Helium detects your GPU vendor from the OpenGL renderer string and applies hardware-specific settings:
NVIDIA
enables GL_KHR_parallel_shader_compile with thread count 0xFFFFFFFF, letting the driver use as many compilation threads as it wants. reduces shader compile stutter when loading into a world.
AMD
aligns vertex buffer allocations to 256-byte boundaries to match AMD hardware's preferred read stride. checks for GL_AMD_pinned_memory availability.
Intel
enables aggressive GL state caching mode since Intel iGPUs have higher relative overhead per state change than discrete GPUs.
reads the monitor refresh rate via GLFW. if the rate is above 60hz on NVIDIA or AMD hardware, assumes G-Sync or FreeSync is active and sets the internal frame target to refresh rate minus 3 FPS. this keeps frames inside the VRR operating range and avoids falling back to hard vsync.
off by default. experimental.
stores the previous frame's view-projection matrix and computes a reprojection matrix by inverting the current VP and multiplying. for entities beyond 48 blocks, on even-numbered frames only, checks if the reprojected screen position from the previous frame is within a motion threshold (0.02 squared screen distance). if yes, skips re-rendering that entity.

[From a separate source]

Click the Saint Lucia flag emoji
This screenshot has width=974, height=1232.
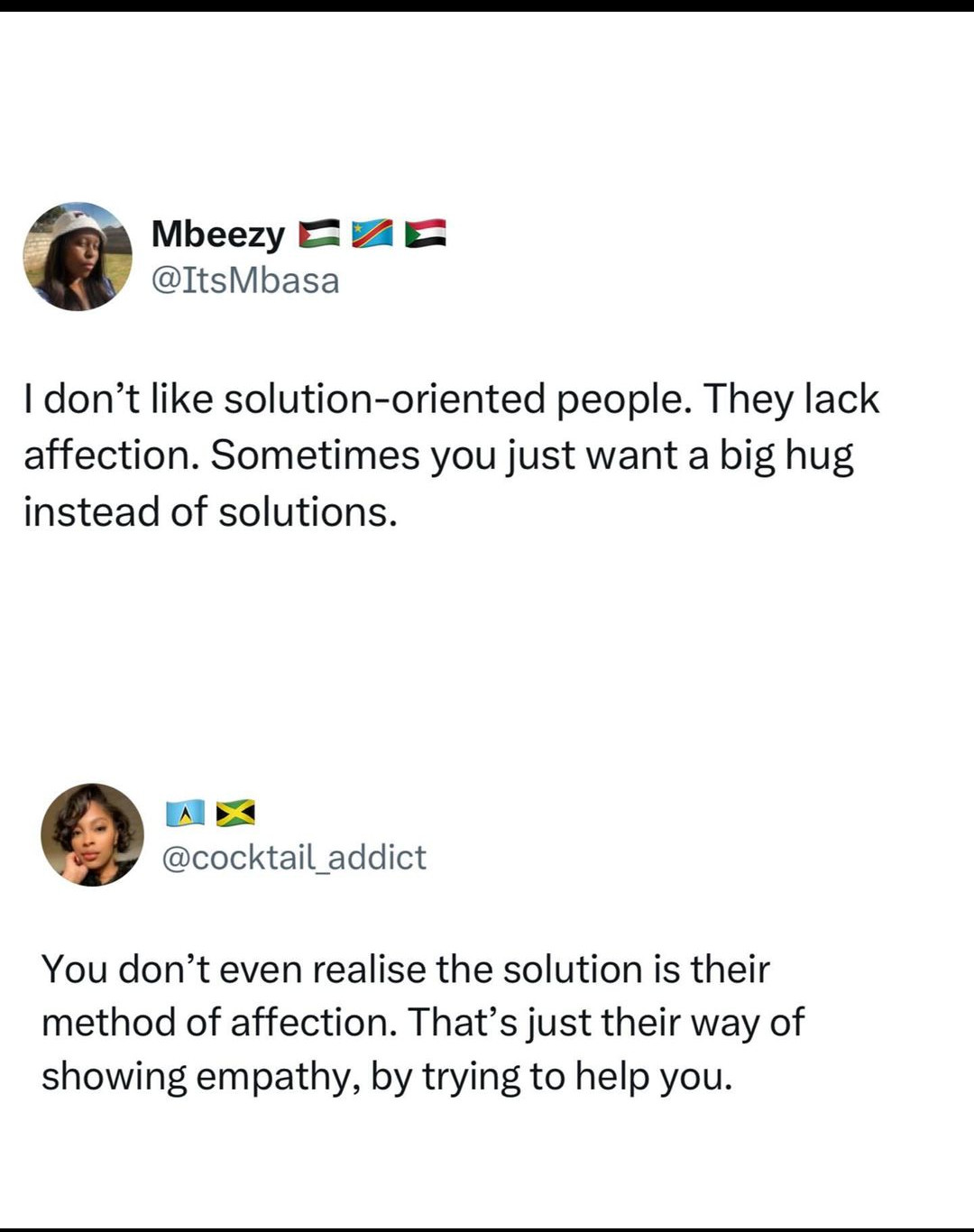coord(186,814)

when camera confidence is low (reprojection mismatch ratio below 30%) it disables itself automatically and lets everything render normally.
ConcurrentHashMap-backed cache for baked block model lookups, keyed by a long hash of the block state. default size is 64MB (expressed as max entry count at ~512 bytes per entry). reduces repeated re-baking of the same models across multiple chunk rebuild passes.
buffers outgoing packets up to 32 packets or 64KB before flushing. reduces syscall frequency under burst conditions like fast movement or large inventory operations.
packet byte arrays are also pooled (see memory pooling section).
parallelizes game startup tasks across a thread pool sized to availableProcessors, daemon threads at NORM_PRIORITY + 1. tasks are submitted as CompletableFuture, pool is shut down with a configurable timeout after startup completes.
caches glyph lookups keyed by a packed long from codepoint (upper 32 bits) and font/style hash (lower 32 bits). skips repeated glyph resolution for the same character and style. 1024 entry cache, cleared on overflow.
pings all servers in the server list concurrently instead of sequentially. total refresh time drops from however long all your servers take added up, to roughly the latency of your slowest server.
moves resource pack reloading off the main thread. reload happens in the background, results are applied back on the main thread when done. avoids the freeze that normally happens during reload.